Whilst the consensus Standardisation of Uveitis Nomenclature meeting of 2005 was a significant effort towards defining a systematic method in assessing uveitic inflammation, it is recognised that its reliance on clinical examination remains subjective, unreliable and poorly sensitive. A number of factors can affect the examiner’s ability to see AC cells including the slit lamp optics, the degree of illumination, and the observer’s skills [19]. The problem exists that clinical grading through examination is error-prone and is therefore susceptible to intra-observer and inter-observer variability [19, 20]. Clinical grading systems also typically classify levels of severity into stepwise grades, in a non-continuous and non-linear fashion, with a wider range of cell counts in the higher grading groups (i.e. 26–50 cells in field for grade 3+ and > 50 cells in field for 4+) than lower grading groups [4]. According to the SUN criteria, “improved activity”, or a decrease in inflammation, requires a two-step improvement or resolution to grade 0. However, a much larger reduction of AC cell count is required in higher grades of inflammation (i.e. 4+ to 2+ requires 50+ cells decreasing to 16–25 cells) than lower grades (i.e. 2+ to 0.5+ requires 16–25 cells decreasing to < 1 cells). This non-linear grading scale may not be able to detect small changes, especially within higher grades of inflammation, allowing potentially clinically meaningful changes to go undetected. In clinical trials, this could result in new therapies being deemed as failure, despite having a clinically significant improvement.

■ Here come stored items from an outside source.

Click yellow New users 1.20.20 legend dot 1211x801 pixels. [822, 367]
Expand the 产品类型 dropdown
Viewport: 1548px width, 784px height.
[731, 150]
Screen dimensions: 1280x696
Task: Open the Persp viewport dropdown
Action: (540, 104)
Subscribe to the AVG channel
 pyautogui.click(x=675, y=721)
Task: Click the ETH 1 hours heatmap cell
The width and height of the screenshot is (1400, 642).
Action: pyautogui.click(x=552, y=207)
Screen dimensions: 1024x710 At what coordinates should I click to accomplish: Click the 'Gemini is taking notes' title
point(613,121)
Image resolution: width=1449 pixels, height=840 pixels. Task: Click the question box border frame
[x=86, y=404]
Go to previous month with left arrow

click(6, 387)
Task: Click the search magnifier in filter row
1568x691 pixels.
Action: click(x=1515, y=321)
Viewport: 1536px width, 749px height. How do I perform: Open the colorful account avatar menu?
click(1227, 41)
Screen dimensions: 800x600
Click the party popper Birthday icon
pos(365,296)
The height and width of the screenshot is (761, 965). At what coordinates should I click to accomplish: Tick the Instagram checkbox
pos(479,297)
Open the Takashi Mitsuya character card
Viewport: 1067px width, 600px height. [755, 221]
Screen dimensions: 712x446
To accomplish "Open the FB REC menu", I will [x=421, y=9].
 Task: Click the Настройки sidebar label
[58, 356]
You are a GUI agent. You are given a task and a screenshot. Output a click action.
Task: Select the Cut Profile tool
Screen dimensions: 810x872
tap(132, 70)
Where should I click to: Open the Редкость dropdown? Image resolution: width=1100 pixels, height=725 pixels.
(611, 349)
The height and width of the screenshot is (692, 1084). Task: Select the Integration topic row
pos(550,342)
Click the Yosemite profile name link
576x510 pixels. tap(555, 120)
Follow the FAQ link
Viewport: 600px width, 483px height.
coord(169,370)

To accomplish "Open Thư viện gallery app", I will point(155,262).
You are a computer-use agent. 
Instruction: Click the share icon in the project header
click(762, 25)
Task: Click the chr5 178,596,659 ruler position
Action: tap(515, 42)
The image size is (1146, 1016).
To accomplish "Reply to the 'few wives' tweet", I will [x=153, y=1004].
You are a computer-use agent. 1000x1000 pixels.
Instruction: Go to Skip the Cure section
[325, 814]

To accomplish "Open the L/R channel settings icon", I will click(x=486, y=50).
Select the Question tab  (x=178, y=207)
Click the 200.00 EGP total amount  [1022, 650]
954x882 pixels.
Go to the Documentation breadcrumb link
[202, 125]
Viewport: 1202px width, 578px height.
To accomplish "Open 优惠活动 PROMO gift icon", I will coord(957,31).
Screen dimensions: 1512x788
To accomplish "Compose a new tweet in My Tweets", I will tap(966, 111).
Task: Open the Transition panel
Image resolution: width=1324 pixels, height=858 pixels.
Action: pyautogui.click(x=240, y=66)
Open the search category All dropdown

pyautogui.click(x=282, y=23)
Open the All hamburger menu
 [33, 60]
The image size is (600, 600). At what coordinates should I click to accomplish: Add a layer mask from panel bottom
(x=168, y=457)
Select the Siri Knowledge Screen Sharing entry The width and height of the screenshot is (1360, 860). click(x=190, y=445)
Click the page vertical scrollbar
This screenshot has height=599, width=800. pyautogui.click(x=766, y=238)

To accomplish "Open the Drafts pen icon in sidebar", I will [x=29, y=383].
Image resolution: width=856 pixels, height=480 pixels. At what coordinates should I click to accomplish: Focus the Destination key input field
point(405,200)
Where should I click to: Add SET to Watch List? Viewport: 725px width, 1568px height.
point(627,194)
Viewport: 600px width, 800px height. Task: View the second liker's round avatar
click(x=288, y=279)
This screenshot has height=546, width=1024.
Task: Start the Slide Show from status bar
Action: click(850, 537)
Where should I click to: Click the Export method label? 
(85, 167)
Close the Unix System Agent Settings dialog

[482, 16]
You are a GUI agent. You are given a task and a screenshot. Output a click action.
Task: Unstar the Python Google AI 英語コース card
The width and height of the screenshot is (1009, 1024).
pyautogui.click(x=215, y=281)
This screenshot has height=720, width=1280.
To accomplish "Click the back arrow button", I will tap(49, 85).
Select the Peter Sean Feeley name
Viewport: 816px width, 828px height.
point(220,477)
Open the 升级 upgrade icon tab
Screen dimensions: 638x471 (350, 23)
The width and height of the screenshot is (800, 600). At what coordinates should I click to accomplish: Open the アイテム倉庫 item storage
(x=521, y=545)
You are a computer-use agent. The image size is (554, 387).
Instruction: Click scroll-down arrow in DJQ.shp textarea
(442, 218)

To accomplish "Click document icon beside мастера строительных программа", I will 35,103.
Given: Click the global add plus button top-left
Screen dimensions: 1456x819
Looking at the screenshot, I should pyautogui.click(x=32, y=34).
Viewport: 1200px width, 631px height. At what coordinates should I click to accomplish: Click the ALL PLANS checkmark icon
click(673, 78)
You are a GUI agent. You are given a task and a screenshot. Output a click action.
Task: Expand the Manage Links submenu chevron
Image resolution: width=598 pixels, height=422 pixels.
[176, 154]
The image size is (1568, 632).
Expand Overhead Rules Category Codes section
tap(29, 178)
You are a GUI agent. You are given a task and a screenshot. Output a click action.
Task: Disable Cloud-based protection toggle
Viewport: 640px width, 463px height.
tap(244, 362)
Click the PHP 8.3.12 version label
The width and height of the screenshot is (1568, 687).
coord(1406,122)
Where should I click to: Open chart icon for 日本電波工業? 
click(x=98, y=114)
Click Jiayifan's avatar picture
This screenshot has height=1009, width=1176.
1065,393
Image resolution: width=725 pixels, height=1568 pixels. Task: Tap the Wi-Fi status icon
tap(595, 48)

Instrument-based technologies such as the laser flare-cell photometer and OCT have shown potential for assessing anterior chamber cells in several studies. These instrument-based measures are less operator-dependent and carry advantages such as objectivity. However, their performance in these domains has not been compared in a systematic way. The field of ophthalmic imaging is continuing to expand rapidly; therefore, it is timely to undertake a systematic review to examine the evidence for instrument-based measures of intraocular inflammation.

This systematic review will explore the range of technologies available for measuring AC cells to estimate their level of reliability and correlation with clinical grading systems. The findings from this review would contribute to the process of validating instrument-based methods for guiding treatment decisions in clinical care and for measuring outcome in uveitis clinical trials.